-------- Given records

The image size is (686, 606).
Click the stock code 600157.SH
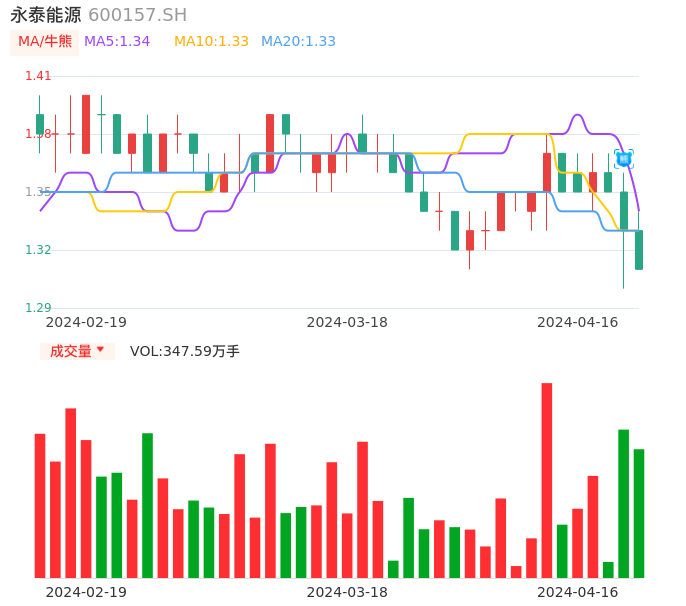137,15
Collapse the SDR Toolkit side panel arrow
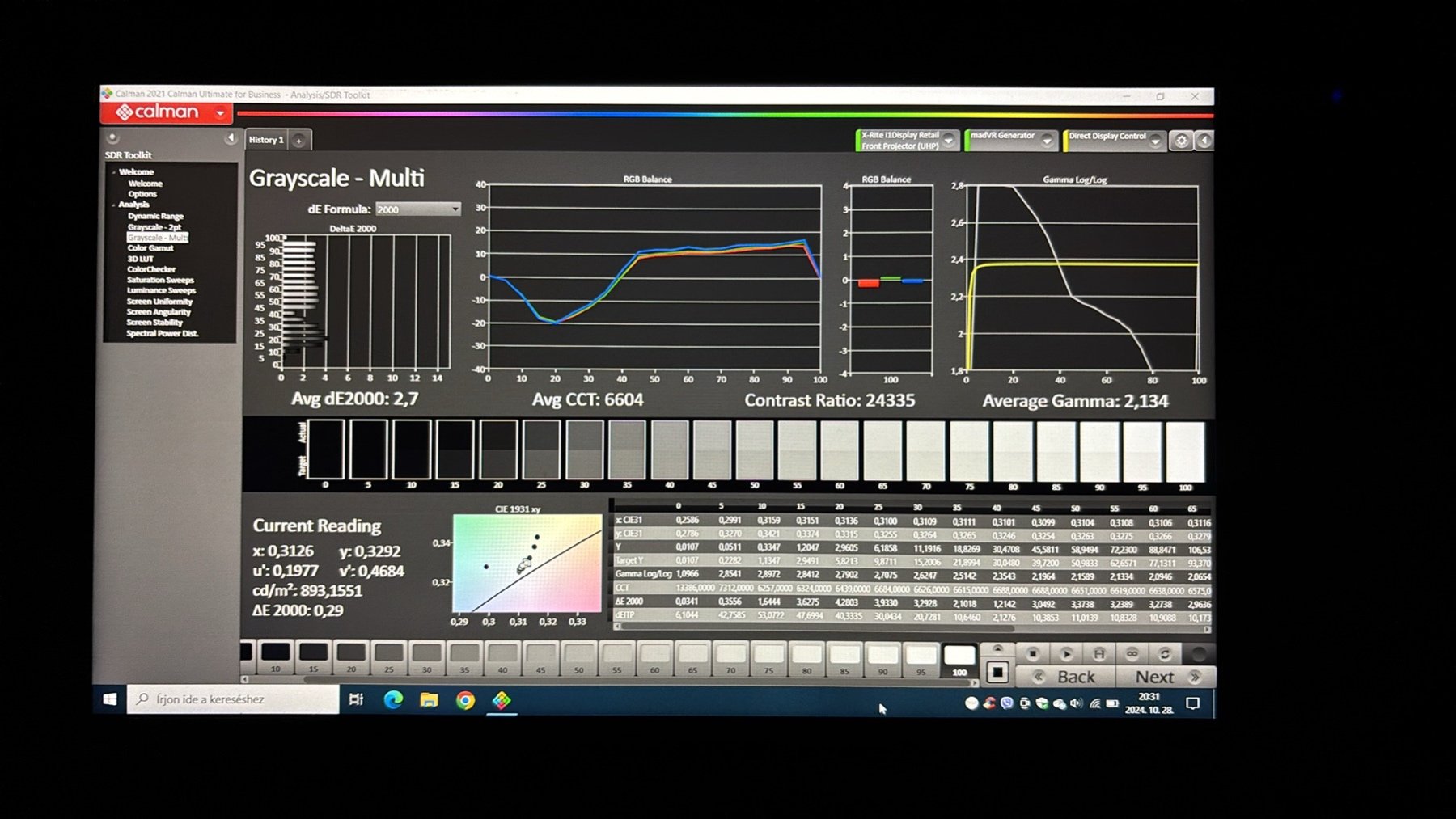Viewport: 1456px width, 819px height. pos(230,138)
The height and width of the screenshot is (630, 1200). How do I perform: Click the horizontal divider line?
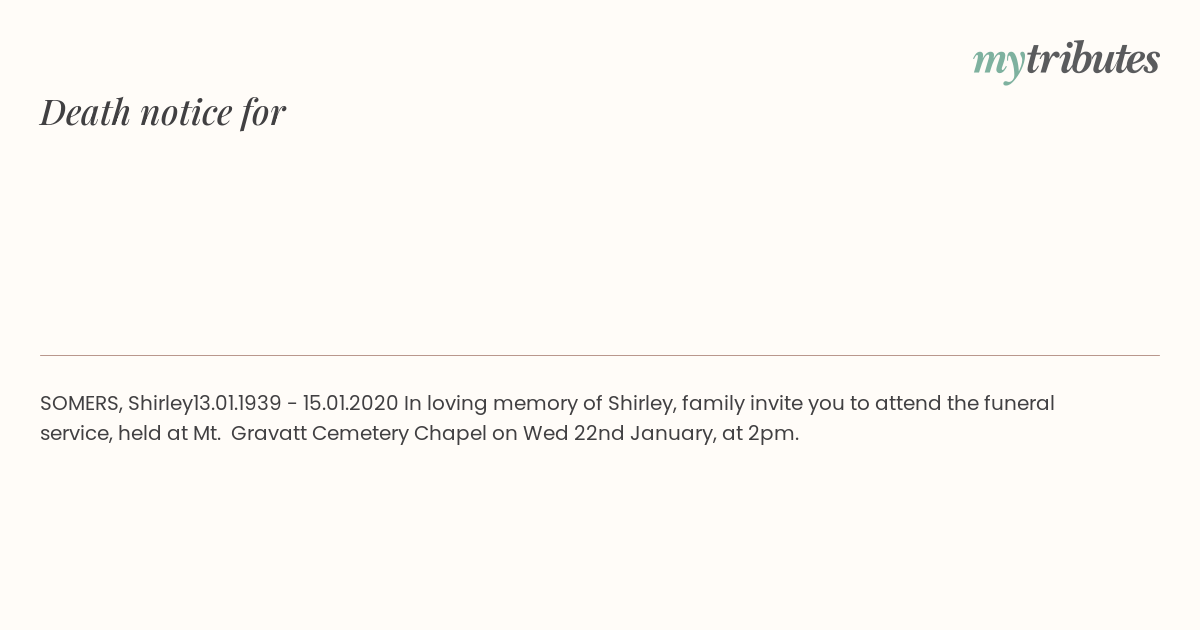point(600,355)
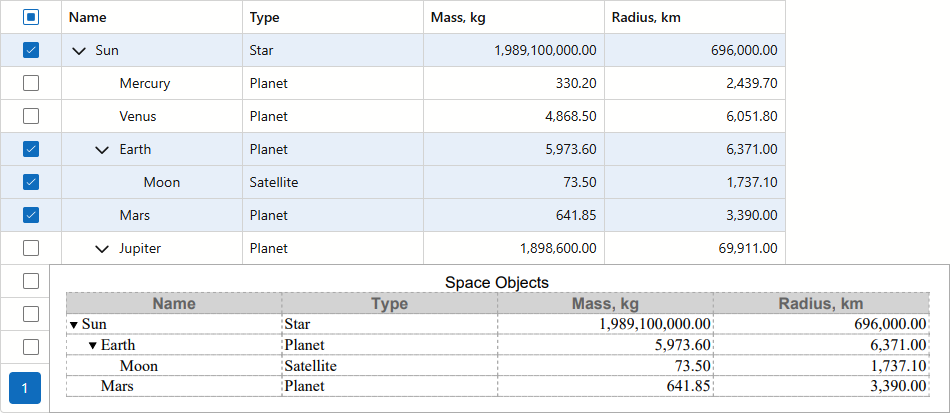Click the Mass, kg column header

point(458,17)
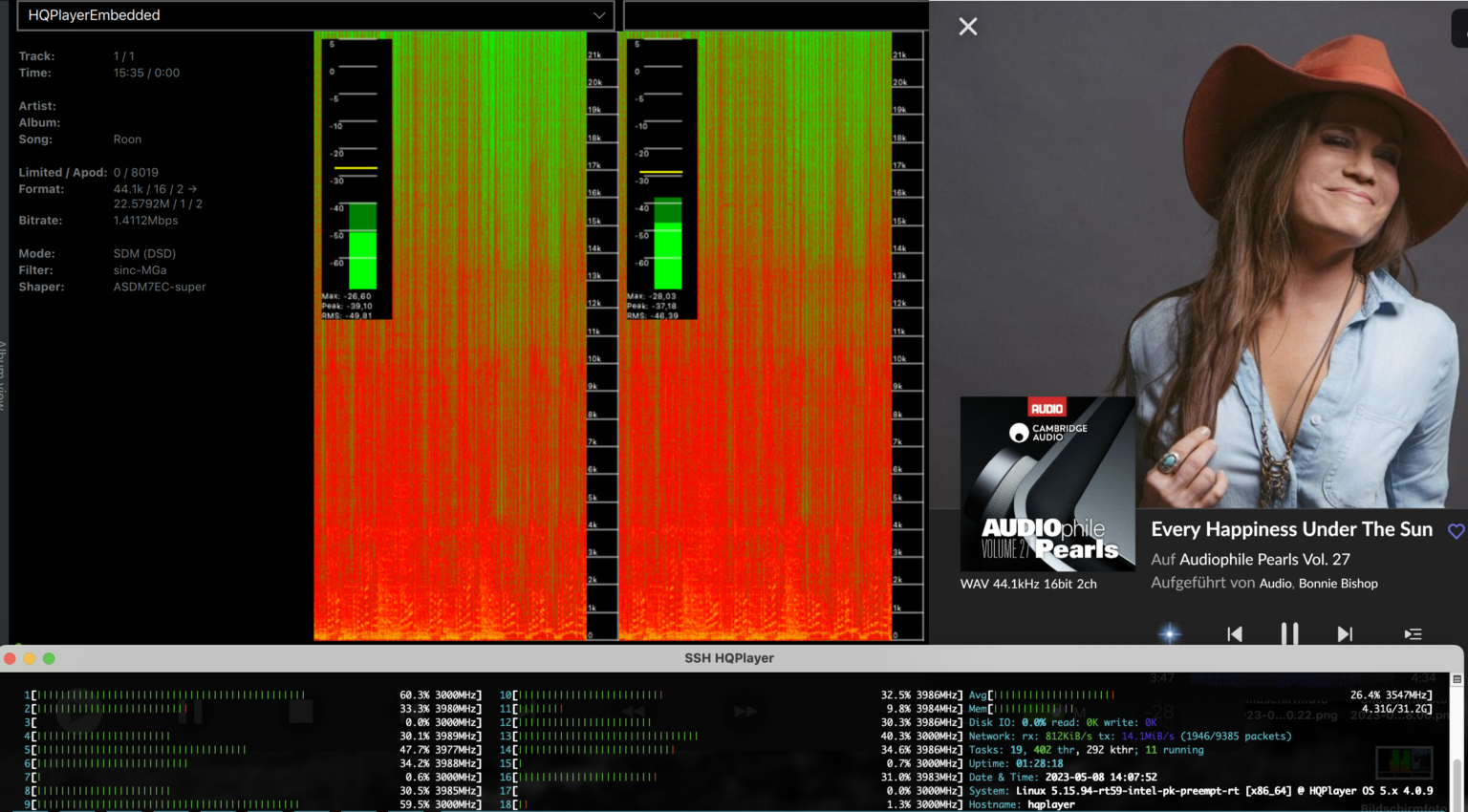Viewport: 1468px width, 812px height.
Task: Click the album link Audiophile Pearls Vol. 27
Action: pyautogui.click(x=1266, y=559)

----------------

Prompt
Would you return the data above exactly as written, minus the images?

Exercise output
The image size is (686, 606).
Click the stock code 600157.SH
137,15
Collapse the SDR Toolkit side panel arrow
Viewport: 1456px width, 819px height. pos(230,138)
The height and width of the screenshot is (630, 1200). How do I perform: Click the horizontal divider line?
point(600,355)
Click the Mass, kg column header

point(458,17)
Viewport: 1468px width, 812px height.
Task: Click the album link Audiophile Pearls Vol. 27
Action: pyautogui.click(x=1266, y=559)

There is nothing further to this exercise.